EXERCISE OBJECTIVE: Repeat the lines from the one containing "Task: Open the A/P Deposit tile" through the last line of the data, exactly, pictures omitted.

DATA FOR THIS EXERCISE:
......
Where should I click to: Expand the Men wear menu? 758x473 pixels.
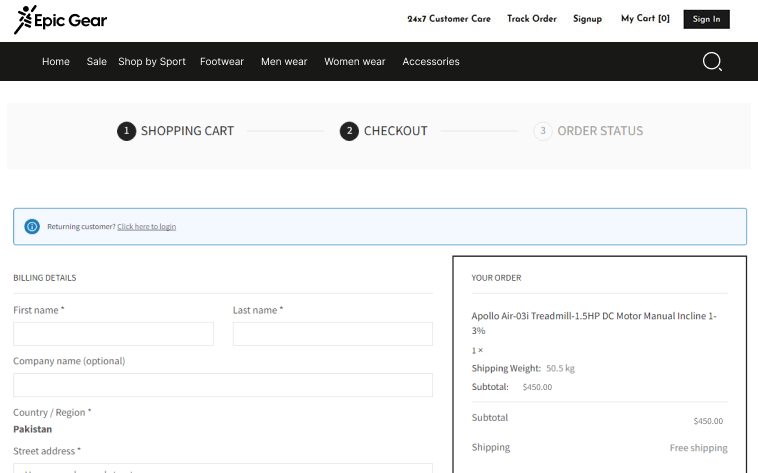(284, 62)
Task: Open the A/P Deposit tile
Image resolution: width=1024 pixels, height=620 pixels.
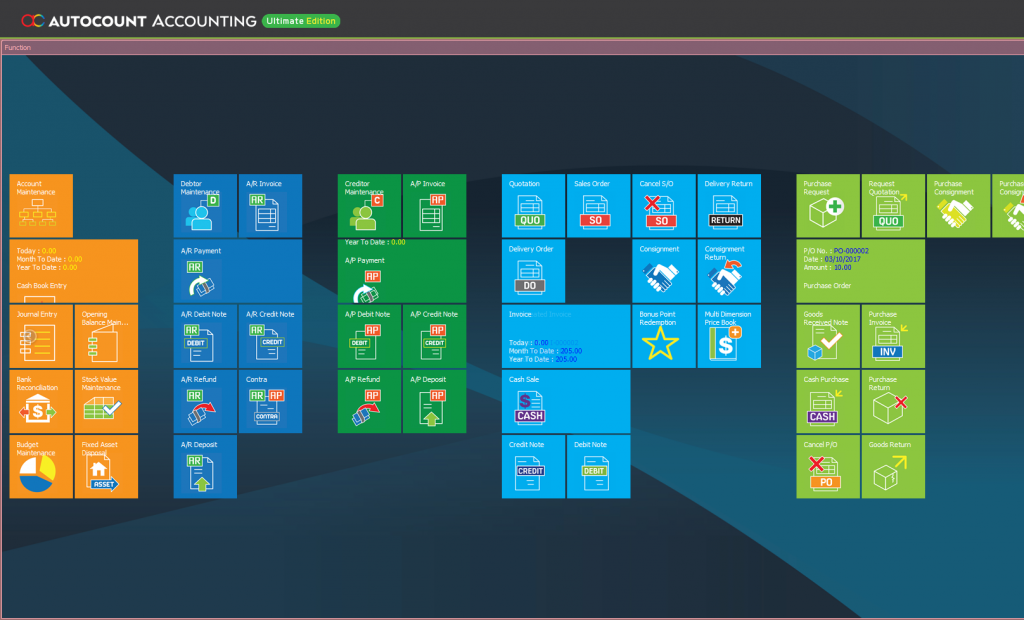Action: 434,401
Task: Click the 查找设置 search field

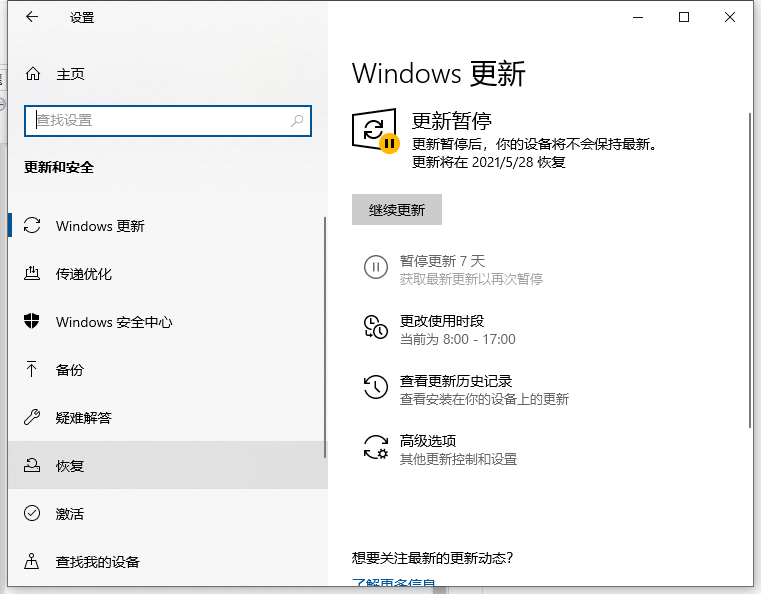Action: [x=160, y=120]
......
EXPECTED ANSWER:
Task: Open the A/P Deposit tile
Image resolution: width=1024 pixels, height=620 pixels.
Action: 434,401
Task: Click the 查找设置 search field

Action: [x=160, y=120]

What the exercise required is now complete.